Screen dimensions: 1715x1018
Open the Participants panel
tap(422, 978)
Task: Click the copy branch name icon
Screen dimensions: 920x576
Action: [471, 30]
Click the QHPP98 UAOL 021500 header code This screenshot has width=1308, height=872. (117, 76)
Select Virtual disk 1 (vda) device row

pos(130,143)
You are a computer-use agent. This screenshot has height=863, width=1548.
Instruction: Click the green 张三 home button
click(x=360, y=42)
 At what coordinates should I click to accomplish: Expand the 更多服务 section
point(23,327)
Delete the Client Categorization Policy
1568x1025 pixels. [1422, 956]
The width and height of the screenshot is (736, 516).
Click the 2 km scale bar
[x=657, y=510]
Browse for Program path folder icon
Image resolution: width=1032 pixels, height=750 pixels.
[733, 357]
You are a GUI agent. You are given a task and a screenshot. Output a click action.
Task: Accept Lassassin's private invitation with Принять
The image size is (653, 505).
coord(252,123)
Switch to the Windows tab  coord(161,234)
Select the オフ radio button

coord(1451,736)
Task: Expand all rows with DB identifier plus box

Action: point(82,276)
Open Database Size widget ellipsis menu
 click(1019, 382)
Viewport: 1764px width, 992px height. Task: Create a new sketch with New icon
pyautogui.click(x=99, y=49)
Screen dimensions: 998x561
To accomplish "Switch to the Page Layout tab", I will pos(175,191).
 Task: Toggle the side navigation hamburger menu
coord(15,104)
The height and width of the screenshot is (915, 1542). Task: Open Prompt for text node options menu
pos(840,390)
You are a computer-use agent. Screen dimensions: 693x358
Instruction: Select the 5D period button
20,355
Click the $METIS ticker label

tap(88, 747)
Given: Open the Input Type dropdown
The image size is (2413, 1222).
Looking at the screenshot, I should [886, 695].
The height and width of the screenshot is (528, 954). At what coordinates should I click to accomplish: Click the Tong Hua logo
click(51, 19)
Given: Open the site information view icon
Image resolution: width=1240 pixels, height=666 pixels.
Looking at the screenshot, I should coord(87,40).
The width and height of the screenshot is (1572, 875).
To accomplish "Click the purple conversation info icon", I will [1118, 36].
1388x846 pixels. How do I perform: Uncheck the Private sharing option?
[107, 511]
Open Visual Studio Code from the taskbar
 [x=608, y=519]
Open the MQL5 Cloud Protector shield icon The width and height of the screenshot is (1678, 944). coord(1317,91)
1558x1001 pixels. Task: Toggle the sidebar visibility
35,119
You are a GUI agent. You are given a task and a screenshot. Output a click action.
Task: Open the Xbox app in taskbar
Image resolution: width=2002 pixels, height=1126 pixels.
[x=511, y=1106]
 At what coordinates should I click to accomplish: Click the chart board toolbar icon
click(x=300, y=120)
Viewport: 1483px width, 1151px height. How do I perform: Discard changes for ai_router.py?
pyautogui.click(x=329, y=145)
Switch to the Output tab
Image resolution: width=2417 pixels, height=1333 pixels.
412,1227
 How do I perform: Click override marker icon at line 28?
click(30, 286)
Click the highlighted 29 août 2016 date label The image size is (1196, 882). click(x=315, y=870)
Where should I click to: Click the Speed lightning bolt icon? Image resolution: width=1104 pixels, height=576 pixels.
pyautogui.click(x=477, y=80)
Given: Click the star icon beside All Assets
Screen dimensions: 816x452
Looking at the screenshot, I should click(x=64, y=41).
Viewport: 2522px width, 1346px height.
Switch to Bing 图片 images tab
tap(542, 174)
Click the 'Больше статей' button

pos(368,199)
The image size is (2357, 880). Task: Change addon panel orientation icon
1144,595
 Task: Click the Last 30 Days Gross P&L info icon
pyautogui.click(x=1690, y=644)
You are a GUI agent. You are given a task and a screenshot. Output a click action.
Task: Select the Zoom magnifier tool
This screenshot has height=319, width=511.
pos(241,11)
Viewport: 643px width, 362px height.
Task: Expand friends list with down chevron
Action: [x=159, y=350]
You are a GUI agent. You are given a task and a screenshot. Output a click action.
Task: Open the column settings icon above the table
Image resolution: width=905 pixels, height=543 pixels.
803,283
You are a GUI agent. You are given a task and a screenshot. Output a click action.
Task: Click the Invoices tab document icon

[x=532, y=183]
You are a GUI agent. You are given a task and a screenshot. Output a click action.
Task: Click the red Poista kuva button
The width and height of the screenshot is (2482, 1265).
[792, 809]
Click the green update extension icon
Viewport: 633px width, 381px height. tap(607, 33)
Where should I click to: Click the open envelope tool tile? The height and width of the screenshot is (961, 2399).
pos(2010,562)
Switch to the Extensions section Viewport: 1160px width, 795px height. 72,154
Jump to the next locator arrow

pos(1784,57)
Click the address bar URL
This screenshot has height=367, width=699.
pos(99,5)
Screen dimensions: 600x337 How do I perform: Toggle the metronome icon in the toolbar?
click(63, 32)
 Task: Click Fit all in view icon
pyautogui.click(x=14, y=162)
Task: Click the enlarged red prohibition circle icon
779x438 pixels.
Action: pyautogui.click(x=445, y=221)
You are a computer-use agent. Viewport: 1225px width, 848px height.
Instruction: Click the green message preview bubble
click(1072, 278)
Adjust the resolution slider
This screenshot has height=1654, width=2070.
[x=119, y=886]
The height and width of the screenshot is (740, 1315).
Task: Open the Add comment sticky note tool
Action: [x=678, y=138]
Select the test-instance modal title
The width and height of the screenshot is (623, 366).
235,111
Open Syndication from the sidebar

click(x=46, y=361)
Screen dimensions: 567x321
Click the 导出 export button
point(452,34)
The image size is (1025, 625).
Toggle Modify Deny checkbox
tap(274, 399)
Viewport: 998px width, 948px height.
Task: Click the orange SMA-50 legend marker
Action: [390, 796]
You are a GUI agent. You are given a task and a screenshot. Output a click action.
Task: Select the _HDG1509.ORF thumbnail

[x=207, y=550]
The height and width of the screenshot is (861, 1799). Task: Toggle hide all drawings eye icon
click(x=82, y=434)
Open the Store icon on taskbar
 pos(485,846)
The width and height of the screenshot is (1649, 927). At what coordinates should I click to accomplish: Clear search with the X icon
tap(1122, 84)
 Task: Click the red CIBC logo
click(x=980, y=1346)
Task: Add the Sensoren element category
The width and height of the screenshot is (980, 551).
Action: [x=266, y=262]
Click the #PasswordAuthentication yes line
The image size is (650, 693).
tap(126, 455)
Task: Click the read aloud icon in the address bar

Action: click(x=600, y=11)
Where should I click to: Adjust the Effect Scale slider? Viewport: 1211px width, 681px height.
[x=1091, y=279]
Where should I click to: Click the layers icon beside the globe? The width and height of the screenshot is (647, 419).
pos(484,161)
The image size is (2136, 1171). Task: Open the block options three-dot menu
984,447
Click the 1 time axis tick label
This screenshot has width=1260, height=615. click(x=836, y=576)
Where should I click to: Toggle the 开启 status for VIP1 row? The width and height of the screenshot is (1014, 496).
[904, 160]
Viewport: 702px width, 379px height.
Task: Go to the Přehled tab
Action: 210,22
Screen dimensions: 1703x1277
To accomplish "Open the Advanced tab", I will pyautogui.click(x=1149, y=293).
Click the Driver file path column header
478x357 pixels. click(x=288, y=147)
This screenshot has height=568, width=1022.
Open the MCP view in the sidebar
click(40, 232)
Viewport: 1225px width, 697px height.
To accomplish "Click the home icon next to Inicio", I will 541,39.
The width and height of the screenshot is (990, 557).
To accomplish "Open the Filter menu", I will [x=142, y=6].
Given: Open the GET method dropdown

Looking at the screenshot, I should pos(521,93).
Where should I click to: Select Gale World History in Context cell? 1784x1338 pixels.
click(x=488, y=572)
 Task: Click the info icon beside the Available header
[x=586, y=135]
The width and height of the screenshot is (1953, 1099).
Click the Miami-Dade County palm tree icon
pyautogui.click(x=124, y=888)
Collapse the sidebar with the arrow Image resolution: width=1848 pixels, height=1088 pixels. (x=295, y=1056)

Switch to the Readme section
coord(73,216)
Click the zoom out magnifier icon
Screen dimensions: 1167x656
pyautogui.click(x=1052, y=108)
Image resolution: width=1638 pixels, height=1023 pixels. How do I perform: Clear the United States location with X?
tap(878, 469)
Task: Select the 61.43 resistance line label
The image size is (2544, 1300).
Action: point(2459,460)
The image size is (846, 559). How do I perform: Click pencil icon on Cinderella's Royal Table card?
******
■ **WORK TASK**
Show every line of the material above in which "computer" is present.

■ **WORKED SOLUTION**
You are a computer-use agent. This screenshot has height=863, width=1548.
You are a computer-use agent. Screen dimensions: 693x358
You are a computer-use agent. Viewport: 1225px width, 848px height.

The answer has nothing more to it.